20 Mei 2014

Posted by Sri Wahyuni on 2:05 AM 6 comments

Erupsi gunung kelud mengingatkanku pada peristiwa beberapa tahun silam. Terus terang lahir dan besar di Blitar membuatku menjadi bagian dari sejarah meletusnya gunung berapi ini. Ingatanku seolah terpatri pada sosok almarhum ayah yang kukagumi. Sungguh, ayah adalah tokoh yang kuidolakan sejak dulu kala.
sumber ada disini
Masih lekat dalam ingatanku ketika guyuran abu vulkanik itu menyapu jalan-jalan di kotaku tahun 1990. Belum lagi atap rumahku roboh karena tak kuat menahan banyaknya abu yang berjatuhan diterpa angin. Bahkan, pohon rambutan di depan rumahku yang sedang berbuah lebat seketika itu tumbang karena terpaan angin yang begitu dahsyat. Nyaris semuanya hancur.
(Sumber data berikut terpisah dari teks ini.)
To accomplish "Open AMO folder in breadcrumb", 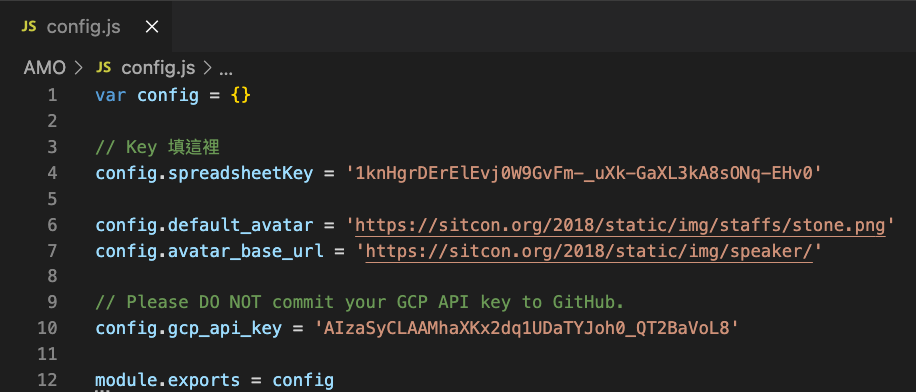I will (44, 68).

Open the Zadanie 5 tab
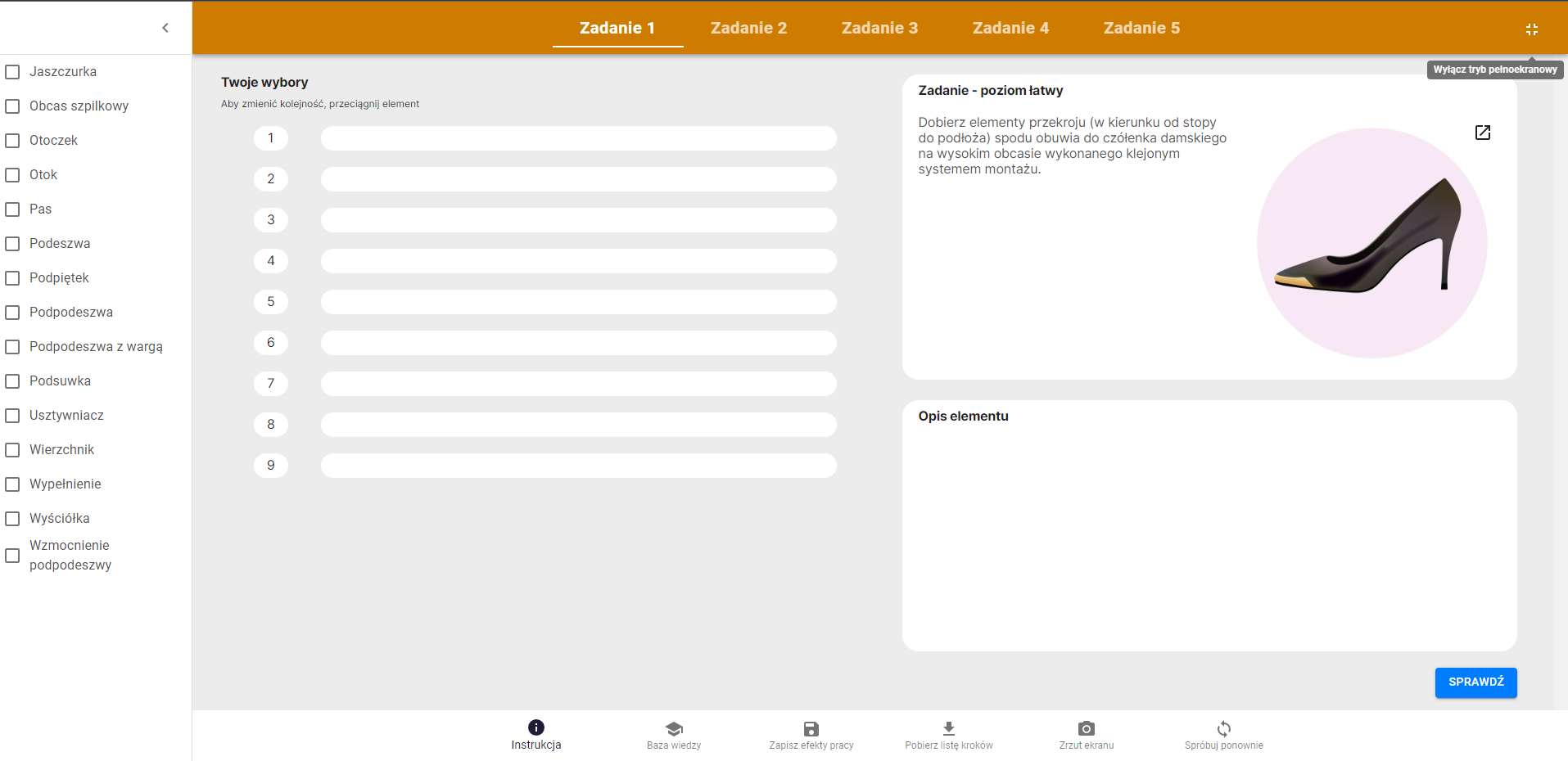point(1141,28)
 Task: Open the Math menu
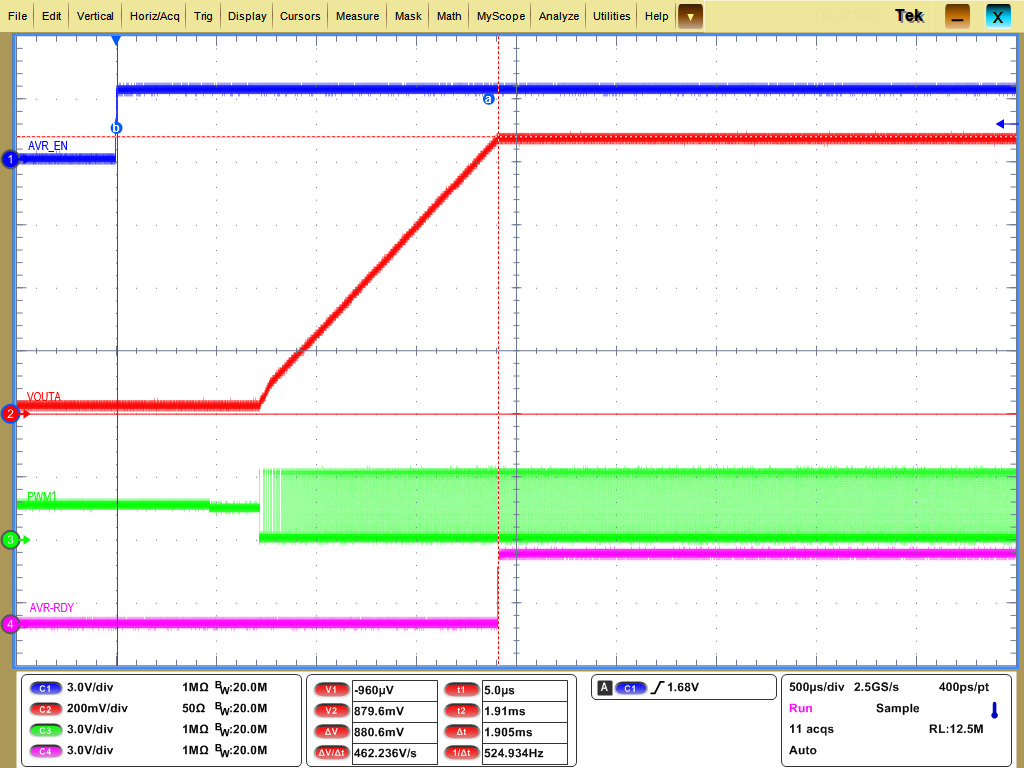(x=448, y=16)
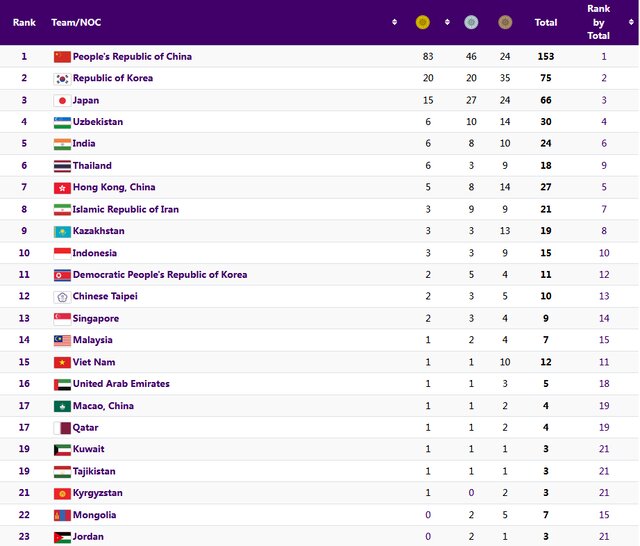Sort by Team/NOC using its sort arrows
Viewport: 640px width, 546px height.
(x=394, y=22)
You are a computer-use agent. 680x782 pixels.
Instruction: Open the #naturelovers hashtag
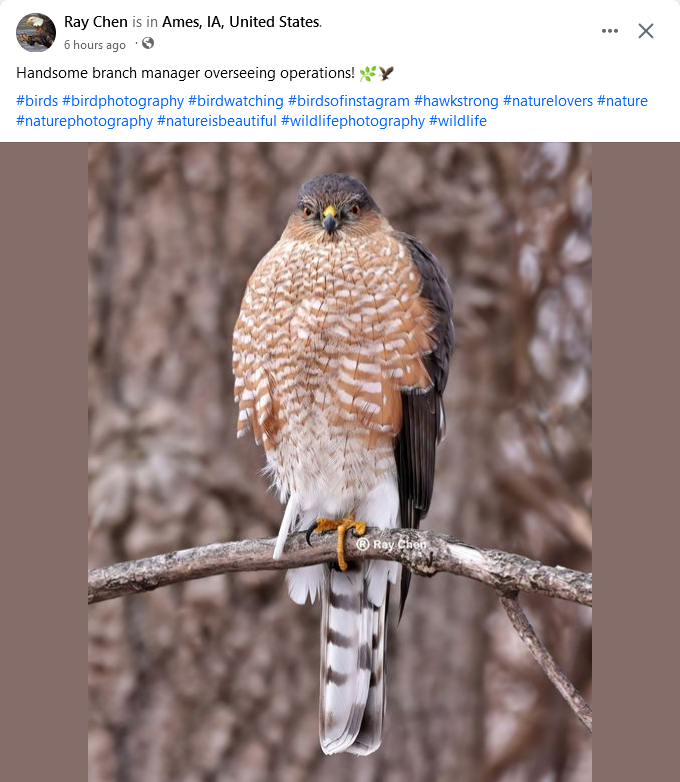click(548, 101)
Yang kulihat anak-anak kecil sedang asyiknya memunguti rambutan yang berjatuhan. Sementara di jalanan teriakan orang seolah tak terelakkan.
“Gunung kelud meletus…..gunung kelud meletus………”
Mereka panik, takut bahkan trauma. Namun ayah tetap tenang seolah tak sedang menghadapi apa-apa. Itulah ayah, yang selalu menyembunyikan egonya setiap menghadapi musibah. Aku bangga mempunyai seorang ayah seperti beliau.
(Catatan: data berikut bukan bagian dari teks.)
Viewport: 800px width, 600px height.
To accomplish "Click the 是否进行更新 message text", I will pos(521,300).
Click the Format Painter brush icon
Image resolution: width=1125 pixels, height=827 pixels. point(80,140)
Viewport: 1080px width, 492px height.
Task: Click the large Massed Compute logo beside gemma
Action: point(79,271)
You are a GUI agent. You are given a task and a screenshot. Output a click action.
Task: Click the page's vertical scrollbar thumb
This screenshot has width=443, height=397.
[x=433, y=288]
Tak banyak yang kenal ayah, karena beliau bukan artis. Ayah hanyalah seorang pensiunan polisi yang dulunya berprofesi sebagai penjahit dan petani. Pun ayah juga bukan orang berada. Beliau jauh dari hingar bingar kehidupan kota. Sedikitpun tak pernah terpikirkan dibenaknya untuk menimbun harta, apalagi memilikinya seorang diri.

Sikap dermawan ayah itulah yang sampai saat ini tetap kukagumi. Ayah adalah anak pertama dari delapan bersaudara. Setelah nenek meninggal, kakekpun menikah lagi dan mempunyai empat orang anak. Jadilah ayah dua belas bersaudara. Namun beliau tak pernah membeda-bedakan semua adiknya. Berkat kerja keras ayah, kesebelas adiknya mendapat bagian tanah yang luasnya sama.

Bukan hanya itu, setiap melihat sanak saudara yang kesusahan, ayahpun tak segan menolongnya, bahkan mengangkatnya menjadi bagian dari keluarga besarnya. Dan tak pernah sedikitpun terpikirkan dalam benak ayah untuk meminta imbalan atas perbuatannya.

Ayah bukan saja sosok yang dermawan, namun beliau taat beribadah. Di sepertiga malam kusaksikan ayah selalu terbangun dan mengambil air wudhu. Dan di atas bale yang berukuran satu badan itulah ayah selalu menggelar sajadahnya, seraya bermunajad kepadaNya. Bahkan  selepas Shubuh telingaku selalu menangkap lantunan ayat suci Al-Qur’an dari kamar ayah. Beliau memang tak pernah membuang waktunya dengan percuma. Selalu ibadah yang ayah kerjakan, itulah yang beliau tanamkan kepada anak-anaknya.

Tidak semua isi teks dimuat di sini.